We read so much about kidnapping and then associated negotiations to get the hostages rescued but rarely we get to know what exactly happens during negotiations. Frederick Forsyth has brought that aspect of negotiations in this book “The Negotiator” with all the details in his usual style. On the face of it the book is a usual thriller that involves peace treaty between US and Russia and the evil enemies trying to destroy the treaty for their financial gains and secret services working overtime to find the truth.
What I found interesting in the book was the role of the negotiator. In the story, American President’s son is kidnapped and Quinn is called in for negotiations with kidnappers. Quinn is described as the World’s most skilled negotiator. There is the usual dilemma where negotiator wants a free hand but secret service agents are unwilling to do so and end up creating more problems for the hostage in trying to help. The details about how Quinn tries to play on the psychology of the kidnappers by trying to win their trust and playing against his own Government are really great.

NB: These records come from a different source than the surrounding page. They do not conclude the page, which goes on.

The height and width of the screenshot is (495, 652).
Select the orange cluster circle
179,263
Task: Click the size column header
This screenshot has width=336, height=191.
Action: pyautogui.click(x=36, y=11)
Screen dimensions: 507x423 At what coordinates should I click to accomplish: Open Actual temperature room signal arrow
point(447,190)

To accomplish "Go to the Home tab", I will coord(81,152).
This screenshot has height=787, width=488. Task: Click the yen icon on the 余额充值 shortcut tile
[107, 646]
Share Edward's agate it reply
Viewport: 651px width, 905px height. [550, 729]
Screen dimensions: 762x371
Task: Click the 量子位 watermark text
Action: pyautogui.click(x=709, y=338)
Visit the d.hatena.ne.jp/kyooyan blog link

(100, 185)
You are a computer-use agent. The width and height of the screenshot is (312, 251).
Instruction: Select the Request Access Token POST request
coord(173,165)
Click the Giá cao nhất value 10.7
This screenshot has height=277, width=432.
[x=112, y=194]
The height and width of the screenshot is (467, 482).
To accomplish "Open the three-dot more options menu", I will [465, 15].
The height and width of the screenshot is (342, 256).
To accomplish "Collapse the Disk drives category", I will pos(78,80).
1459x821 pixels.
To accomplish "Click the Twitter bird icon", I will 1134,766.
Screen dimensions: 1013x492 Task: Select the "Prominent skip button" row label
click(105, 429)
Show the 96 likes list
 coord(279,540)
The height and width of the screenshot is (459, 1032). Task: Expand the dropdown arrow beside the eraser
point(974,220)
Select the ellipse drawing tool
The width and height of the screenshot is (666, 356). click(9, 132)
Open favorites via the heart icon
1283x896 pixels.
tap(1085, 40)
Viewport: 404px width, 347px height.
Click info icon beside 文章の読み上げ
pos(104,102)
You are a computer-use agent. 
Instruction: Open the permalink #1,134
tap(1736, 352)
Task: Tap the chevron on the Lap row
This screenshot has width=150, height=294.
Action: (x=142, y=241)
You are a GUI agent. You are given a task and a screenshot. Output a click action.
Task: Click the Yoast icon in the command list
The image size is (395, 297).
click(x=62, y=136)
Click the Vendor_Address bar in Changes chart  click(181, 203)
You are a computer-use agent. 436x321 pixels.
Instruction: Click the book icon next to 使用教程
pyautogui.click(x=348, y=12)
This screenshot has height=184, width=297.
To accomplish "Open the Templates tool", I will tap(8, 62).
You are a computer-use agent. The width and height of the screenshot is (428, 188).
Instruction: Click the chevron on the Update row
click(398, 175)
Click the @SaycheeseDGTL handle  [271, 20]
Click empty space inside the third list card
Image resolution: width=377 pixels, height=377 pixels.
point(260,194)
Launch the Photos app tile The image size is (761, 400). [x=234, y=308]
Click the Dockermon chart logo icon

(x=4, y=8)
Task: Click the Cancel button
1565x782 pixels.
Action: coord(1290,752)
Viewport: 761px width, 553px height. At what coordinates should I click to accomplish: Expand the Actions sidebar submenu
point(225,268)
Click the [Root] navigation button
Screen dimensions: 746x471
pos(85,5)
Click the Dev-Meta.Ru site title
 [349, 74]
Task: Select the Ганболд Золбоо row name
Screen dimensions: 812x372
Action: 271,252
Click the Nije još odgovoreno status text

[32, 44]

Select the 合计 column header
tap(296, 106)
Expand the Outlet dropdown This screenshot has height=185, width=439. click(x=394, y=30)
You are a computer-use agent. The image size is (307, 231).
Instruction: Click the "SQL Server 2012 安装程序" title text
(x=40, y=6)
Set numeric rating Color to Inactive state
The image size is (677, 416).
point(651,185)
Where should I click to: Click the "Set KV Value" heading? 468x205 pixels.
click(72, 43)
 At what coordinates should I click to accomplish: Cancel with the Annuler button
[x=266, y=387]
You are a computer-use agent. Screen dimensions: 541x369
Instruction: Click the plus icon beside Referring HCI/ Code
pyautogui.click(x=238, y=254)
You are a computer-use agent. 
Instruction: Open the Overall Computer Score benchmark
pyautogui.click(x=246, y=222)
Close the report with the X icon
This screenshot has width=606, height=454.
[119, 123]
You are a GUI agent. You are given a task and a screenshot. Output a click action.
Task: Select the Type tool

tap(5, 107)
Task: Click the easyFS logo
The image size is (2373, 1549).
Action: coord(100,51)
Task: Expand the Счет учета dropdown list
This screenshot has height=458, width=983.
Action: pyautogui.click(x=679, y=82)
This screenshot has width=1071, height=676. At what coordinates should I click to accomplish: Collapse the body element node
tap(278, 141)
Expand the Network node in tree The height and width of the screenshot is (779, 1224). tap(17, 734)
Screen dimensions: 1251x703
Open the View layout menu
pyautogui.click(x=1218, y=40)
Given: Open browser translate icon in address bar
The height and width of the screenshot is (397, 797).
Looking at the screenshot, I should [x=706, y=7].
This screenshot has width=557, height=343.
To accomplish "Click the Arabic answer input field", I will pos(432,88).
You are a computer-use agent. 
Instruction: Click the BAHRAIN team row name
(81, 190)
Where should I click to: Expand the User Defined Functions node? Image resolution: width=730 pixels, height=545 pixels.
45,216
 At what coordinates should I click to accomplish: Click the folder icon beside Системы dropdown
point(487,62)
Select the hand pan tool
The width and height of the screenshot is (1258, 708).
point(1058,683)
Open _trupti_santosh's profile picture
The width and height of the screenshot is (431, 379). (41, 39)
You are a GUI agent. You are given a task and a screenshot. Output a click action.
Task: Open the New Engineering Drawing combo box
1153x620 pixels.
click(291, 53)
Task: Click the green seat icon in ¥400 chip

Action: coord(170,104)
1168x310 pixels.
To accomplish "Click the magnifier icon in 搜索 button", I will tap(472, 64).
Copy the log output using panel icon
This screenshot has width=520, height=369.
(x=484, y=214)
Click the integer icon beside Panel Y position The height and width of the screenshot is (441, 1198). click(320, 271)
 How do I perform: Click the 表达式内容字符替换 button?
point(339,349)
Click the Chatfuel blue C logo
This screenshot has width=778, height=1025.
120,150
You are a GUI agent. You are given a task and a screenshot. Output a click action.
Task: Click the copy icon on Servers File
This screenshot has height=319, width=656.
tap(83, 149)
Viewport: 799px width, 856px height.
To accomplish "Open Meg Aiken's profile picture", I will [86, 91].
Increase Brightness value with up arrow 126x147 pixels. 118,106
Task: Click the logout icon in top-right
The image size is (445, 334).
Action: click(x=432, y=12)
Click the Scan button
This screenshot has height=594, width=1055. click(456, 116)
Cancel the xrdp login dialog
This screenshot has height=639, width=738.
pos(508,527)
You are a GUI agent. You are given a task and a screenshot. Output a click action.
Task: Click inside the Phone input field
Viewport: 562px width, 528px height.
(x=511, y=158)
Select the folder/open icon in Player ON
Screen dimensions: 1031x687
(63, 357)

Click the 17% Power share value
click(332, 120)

I liked the way he wins the trust of the kidnappers while fooling the secret service who was trying to follow him or tap his phones to reach the kidnappers. In another incident, he records his own sounds of sleeping and uses them to dodge spies who were keeping watch on him. The idea that kidnappers and kin of hostage are both scared and will be ready to use force but negotiator has to play a role to keep the situation from going out of hand is portrayed very well in the book. The story does take an ugly turn and then it is regular chase of criminals and finding out the truth in the end but the crux of the book for me were the parts where negotiations take place.